EAGLE COUNTY — Here’s something no one wants to think about: There’s a pretty good chance that someone in Vail or Beaver Creek will experience “sudden cardiac arrest” during the 2015 World Alpine Ski Championships. If it happens, that person probably won’t survive.
While most of don’t want to think about sudden cardiac arrest, Lynn Blake does. Blake is a survivor of the syndrome, in which a person’s heart simply stops beating. Blake survived, and has dedicated her life since to trying to boost sudden cardiac arrest survival rates in the valley. Starting Hearts, a nonprofit group Blake founded, is dedicated to providing training as many people as possible in cardiopulmonary resuscitation — CPR. She’s also on a mission to put as many “automated external defibrillator” — AED — devices as possible into the valley before 2015.

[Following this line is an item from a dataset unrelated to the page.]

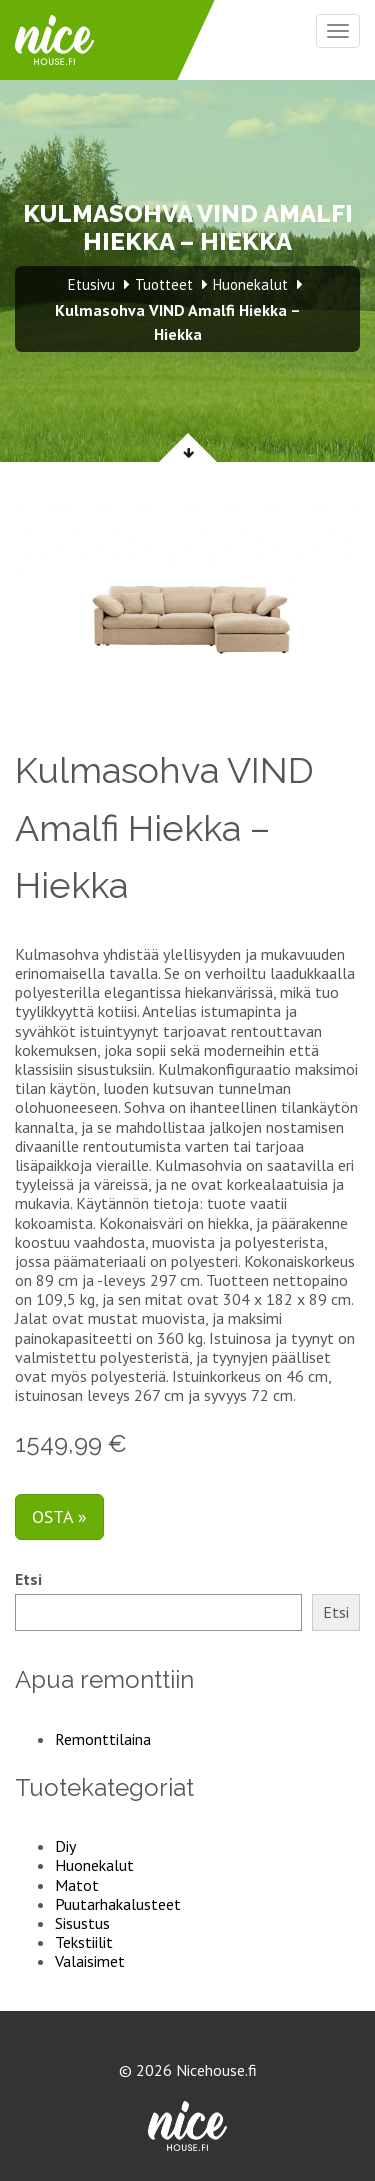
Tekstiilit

Training people in CPR is relatively easy, if somewhat time-consuming. Anyone can run an AED — Blake recently showed a group of preschoolers how to use one — but those devices are fairly costly. Even buying in bulk, they cost about $1,500. That cost has led to Blake’s latest idea: Asking businesses to sponsor an AED that would be in either the business itself or just outside.
That sponsorship would involve more than just the cost of the unit, though. Blake said batteries, pads and other items on the devices need to be checked or replaced regularly. A sponsorship for about $3,000 would cover the cost of an AED as well as several years of maintenance, she said. That’s pretty inexpensive for just about any medical device, Blake said.
While the idea is fairly new, it does have some interest.
Lourdes Ferzacca, co-owner of LaTour restaurant in Vail, is a registered nurse, and is already on a committee to help train people for possible emergencies during the championships. As someone who’s familiar with AEDs, Ferzacca said she’d be interested in hearing Blake’s pitch for sponsorship.
Matt Morgan, the owner and managing partner of Sweet Basil restaurant, said he’d also be interested in hearing more about the idea.
“I’m certainly open to the conversation,” Morgan said.
Bob McCleary, generally manager of Manor Vail Lodge, said he’d like to hear more about the possibility of putting AEDs into that property, but has questions about liability and how easy or difficult to use the devices are.
“I’m just not well enough informed to make a decision,” McCleary said.
That’s part of Starting Hearts’ mission, Blake said. That’s why she recently showed those preschoolers how to use an AED.
“By educating 50 percent of the people here we could save a lot of lives,” Blake said.
While Starting Hearts’ focus is putting more defibrillators in resort areas, Blake would also like to see the devices in neighborhoods. The idea, she said, would be to have an AED in a public place in a residential area. A call to 911 about a cardiac arrest would trigger a text message to volunteers in the area — who could get to a victim faster than an ambulance.
Again, though, the defibrillator needs to be somewhere accessible, and needs to be in good working order.
There are about 250 AEDs scattered between Vail and Dotsero now, Blake said. But it can be a challenge to find them. And, Blake said, the devices are often locked away.
“I saw one outside in Vail, but it was locked away,” Blake said.
Ultimately, Blake would like AEDs to be as common as fire extinguishers — “My vision is that every witnessed (cardiac) arrest receives a response,” she said. That will be a tough goal to meet, given the costs. And, to fight the possibilities of some variety of knucklehead damaging or stealing a device, Blake said she’s working with a company to insure devices that are out in public.
If Starting Hearts succeeds in its efforts to spread out the costs of defibrillators and get people familiar with them, Blake said the group will be well on its way to its ultimate goal.
“I want this to be the safest place to have a cardiac arrest,” she said.